* GOAL OF THE EXERCISE
Express every line of the items below as a JSON list of strings, one string per line, with blank lines omitted and the pictures left out.

* ENTRIES
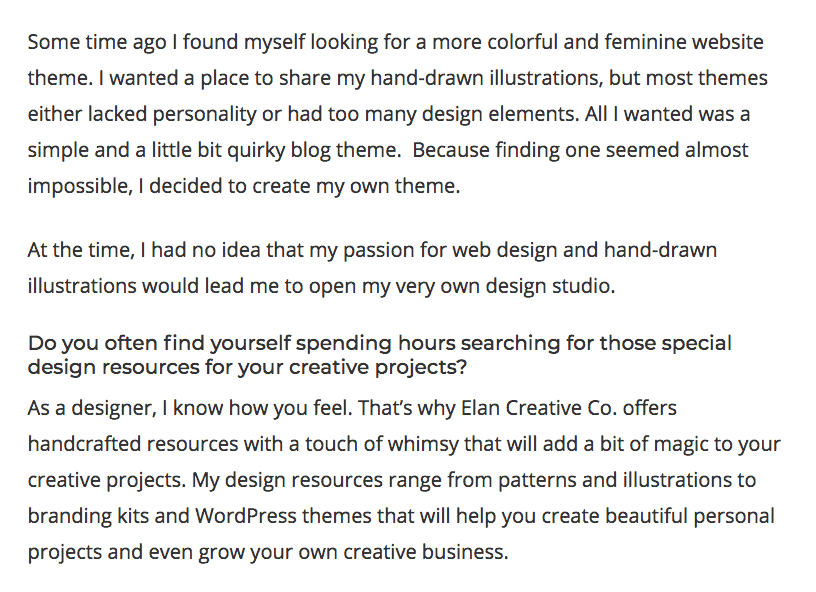This screenshot has width=816, height=592.
Task: Click the words 'own design studio'
Action: [x=527, y=286]
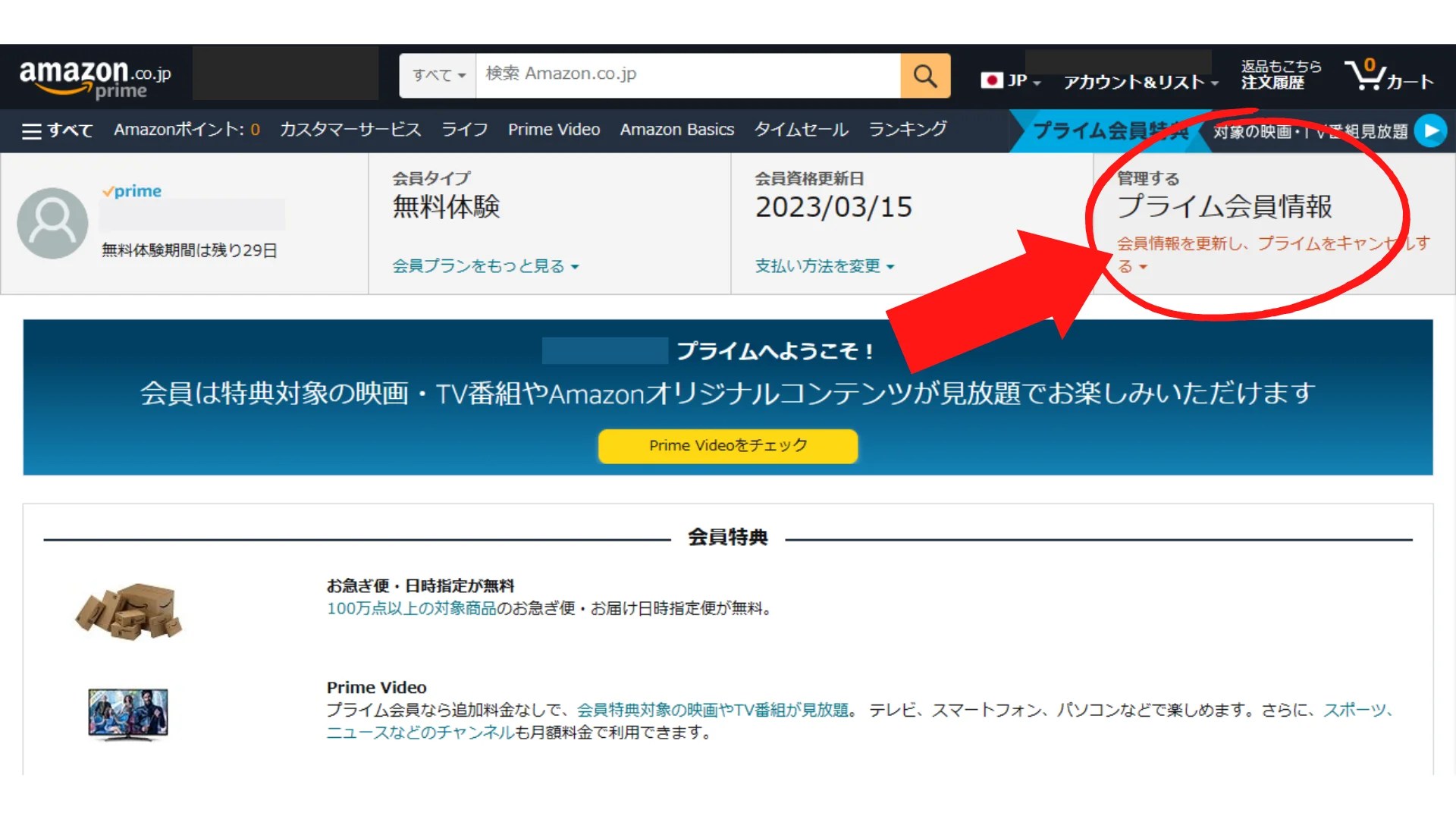Click the Japan flag language icon
The height and width of the screenshot is (819, 1456).
993,79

* SOLUTION FOR THIS EXERCISE
[
  "This screenshot has width=816, height=592.",
  "Task: Click the words 'own design studio'",
  "Action: [x=527, y=286]",
  "Click the Japan flag language icon",
  "The height and width of the screenshot is (819, 1456).",
  "993,79"
]